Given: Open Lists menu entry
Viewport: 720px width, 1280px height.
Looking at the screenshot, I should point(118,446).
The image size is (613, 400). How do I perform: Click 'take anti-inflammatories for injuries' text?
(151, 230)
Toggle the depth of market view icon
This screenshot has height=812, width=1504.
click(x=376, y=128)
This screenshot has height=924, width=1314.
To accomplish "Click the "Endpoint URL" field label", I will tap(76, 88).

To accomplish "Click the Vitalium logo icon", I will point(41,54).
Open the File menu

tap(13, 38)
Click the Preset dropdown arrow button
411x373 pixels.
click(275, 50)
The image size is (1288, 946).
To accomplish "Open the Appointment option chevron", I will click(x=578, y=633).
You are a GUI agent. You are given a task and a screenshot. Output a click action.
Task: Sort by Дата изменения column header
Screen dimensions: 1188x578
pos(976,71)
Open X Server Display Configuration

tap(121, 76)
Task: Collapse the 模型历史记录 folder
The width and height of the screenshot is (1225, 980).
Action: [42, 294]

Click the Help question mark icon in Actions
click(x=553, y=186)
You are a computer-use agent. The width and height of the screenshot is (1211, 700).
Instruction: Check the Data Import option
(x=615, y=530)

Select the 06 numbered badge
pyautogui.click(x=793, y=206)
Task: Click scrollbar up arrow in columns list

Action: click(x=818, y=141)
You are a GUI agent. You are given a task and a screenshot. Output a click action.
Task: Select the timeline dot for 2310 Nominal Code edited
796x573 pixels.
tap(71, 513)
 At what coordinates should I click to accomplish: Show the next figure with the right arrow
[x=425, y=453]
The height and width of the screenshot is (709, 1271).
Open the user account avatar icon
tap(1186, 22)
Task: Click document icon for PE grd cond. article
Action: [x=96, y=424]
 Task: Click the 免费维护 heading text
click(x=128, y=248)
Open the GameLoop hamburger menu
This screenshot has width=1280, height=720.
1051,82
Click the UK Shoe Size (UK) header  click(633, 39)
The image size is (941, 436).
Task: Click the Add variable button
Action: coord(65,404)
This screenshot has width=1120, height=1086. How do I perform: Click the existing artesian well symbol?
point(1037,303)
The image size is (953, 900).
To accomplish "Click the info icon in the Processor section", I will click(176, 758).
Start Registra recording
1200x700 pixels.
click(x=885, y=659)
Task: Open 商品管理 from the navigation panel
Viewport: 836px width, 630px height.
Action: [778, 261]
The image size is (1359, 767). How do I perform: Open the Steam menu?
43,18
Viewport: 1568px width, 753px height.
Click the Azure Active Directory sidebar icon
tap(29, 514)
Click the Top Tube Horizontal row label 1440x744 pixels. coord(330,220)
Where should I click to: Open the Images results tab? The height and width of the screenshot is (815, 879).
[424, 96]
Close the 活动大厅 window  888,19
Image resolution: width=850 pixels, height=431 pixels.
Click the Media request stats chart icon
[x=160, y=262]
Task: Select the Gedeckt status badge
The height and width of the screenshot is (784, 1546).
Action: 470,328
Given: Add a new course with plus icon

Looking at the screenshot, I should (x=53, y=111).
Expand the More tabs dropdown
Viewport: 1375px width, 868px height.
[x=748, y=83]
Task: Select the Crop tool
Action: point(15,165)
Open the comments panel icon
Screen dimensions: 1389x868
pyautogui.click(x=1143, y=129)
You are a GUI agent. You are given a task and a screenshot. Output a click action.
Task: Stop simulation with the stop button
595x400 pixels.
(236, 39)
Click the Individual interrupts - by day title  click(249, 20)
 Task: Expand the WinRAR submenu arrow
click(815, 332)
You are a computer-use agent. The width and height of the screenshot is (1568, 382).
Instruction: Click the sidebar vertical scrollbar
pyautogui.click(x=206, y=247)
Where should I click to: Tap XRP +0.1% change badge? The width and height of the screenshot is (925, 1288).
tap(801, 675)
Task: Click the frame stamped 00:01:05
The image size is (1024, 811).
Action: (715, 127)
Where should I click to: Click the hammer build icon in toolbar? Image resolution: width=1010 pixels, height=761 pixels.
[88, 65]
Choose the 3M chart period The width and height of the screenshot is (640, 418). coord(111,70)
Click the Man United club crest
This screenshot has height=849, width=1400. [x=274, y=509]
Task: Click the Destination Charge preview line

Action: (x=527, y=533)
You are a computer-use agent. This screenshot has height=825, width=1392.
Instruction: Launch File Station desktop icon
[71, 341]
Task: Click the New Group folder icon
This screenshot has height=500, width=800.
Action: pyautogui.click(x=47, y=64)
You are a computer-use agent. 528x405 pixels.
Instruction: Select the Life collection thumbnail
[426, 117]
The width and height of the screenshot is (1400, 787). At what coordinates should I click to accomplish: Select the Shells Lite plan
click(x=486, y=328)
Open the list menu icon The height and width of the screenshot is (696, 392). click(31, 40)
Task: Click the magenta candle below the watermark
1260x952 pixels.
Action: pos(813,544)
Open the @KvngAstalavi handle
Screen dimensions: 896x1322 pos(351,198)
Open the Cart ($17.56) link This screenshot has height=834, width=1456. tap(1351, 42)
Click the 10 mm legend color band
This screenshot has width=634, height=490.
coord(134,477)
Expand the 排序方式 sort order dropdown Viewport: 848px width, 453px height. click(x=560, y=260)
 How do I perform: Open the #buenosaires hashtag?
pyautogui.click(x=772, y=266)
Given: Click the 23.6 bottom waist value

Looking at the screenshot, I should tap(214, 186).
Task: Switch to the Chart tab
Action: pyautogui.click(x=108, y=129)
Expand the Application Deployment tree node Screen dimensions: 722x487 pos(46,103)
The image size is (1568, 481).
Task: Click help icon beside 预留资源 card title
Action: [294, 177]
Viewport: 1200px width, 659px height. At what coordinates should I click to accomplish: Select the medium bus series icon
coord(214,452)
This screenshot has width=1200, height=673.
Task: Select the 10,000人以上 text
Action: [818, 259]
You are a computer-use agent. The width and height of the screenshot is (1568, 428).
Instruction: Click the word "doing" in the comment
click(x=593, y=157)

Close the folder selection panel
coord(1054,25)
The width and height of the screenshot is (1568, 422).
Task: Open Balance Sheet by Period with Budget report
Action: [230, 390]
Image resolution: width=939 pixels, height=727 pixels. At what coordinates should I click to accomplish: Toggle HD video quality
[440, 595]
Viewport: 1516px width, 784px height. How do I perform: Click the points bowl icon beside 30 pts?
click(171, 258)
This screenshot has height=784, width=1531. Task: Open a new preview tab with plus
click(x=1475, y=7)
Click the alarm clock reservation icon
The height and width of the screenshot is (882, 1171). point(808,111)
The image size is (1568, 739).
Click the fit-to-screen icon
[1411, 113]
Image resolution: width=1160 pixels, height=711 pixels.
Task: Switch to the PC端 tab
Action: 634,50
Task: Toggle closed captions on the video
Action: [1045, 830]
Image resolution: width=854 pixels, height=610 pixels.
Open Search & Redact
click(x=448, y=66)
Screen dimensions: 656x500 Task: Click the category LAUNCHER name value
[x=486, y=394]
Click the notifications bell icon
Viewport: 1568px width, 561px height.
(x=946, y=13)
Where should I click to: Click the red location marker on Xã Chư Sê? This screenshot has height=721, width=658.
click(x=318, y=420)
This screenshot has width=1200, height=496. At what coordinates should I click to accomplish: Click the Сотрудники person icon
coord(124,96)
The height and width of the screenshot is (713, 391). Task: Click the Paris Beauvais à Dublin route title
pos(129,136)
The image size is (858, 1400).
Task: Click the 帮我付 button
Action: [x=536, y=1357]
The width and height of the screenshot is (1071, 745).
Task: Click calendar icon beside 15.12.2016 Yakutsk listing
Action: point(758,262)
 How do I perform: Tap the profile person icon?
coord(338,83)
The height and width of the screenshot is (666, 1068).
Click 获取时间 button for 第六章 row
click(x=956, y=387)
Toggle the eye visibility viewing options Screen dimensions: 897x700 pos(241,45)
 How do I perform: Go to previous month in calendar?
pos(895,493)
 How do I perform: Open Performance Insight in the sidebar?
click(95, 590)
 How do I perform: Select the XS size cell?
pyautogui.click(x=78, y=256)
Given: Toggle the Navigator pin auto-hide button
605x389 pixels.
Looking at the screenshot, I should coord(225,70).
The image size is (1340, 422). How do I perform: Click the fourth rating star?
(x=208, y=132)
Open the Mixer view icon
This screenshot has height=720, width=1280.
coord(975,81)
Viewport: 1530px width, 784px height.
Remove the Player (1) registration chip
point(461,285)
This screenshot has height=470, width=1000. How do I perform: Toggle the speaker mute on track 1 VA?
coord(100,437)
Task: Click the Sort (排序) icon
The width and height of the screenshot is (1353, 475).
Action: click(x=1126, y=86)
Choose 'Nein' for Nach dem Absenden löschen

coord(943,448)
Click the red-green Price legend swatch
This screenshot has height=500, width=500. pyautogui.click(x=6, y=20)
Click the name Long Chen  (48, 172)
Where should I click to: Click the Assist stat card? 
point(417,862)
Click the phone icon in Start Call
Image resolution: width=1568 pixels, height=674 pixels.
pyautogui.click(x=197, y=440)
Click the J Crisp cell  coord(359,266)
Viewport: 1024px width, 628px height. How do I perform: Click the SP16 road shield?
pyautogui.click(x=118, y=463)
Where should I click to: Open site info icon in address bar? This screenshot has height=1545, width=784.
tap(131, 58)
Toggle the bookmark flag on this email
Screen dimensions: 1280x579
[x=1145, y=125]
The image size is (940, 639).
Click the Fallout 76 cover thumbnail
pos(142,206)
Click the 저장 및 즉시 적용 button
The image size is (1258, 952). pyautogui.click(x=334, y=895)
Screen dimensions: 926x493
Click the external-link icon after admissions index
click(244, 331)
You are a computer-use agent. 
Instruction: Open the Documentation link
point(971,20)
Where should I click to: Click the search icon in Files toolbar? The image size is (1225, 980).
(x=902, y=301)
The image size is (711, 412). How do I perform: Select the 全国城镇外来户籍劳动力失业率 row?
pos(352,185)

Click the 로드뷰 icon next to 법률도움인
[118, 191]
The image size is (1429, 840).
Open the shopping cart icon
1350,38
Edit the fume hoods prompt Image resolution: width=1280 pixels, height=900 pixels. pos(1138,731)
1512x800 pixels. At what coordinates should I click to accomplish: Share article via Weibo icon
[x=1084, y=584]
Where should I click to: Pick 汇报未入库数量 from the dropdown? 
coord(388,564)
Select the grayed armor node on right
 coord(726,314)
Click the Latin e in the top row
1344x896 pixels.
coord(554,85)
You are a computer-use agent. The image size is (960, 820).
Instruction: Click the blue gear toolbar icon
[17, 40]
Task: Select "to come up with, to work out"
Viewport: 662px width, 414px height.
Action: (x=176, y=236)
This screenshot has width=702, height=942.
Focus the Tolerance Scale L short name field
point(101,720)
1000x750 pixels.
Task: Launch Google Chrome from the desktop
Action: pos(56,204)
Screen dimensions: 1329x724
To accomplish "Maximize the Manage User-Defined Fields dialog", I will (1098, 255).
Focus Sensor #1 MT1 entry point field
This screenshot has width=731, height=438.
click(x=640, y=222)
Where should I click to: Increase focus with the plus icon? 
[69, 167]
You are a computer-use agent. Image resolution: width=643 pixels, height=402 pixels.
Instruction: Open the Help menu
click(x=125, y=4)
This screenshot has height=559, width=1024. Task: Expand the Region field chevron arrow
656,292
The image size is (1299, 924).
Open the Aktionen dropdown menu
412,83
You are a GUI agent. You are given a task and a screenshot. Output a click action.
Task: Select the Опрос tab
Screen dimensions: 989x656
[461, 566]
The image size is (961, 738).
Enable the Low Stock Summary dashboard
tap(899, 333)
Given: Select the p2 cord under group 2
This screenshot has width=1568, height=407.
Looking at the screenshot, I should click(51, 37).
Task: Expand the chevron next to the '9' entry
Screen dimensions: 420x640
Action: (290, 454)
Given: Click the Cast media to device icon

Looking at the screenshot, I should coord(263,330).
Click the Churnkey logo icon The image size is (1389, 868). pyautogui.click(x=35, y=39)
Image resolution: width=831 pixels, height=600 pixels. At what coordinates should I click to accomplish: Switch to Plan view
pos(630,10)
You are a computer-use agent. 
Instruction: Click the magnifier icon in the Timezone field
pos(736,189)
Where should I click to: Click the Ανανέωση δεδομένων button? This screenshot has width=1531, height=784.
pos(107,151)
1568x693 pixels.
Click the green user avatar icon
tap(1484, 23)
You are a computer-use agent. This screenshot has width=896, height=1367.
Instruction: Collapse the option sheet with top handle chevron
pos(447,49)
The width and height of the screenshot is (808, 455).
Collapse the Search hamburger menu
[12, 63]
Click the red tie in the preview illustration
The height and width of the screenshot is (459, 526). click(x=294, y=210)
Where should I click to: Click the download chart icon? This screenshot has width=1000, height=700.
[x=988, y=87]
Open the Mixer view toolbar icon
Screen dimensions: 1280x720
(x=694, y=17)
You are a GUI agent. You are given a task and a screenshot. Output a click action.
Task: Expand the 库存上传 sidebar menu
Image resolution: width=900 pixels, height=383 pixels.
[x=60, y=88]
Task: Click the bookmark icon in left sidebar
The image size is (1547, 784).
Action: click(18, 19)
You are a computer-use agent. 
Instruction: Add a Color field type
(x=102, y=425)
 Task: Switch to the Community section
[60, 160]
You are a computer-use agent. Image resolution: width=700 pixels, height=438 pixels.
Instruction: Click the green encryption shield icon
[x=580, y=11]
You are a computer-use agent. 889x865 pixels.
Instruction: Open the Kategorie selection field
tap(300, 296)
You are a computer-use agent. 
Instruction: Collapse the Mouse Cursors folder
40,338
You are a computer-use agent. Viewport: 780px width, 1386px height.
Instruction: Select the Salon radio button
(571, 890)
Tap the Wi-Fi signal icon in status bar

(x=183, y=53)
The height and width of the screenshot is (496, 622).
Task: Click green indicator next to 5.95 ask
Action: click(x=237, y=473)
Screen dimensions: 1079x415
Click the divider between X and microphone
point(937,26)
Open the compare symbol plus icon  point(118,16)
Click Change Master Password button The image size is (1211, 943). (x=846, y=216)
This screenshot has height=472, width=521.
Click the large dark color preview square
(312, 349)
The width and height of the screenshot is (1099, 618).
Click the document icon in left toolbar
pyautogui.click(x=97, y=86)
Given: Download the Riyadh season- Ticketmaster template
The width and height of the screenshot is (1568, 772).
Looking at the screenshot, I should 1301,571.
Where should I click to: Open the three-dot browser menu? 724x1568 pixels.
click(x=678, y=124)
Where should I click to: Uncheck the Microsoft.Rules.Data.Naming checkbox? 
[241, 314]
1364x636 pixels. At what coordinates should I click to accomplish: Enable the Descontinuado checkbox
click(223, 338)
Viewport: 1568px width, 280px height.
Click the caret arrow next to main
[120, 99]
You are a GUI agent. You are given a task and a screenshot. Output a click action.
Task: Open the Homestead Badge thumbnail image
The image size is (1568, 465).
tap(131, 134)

Task objective = In the records above, some lines hold the word "Start"; copy each such line.

Answer area =
Start Registra recording
Click the phone icon in Start Call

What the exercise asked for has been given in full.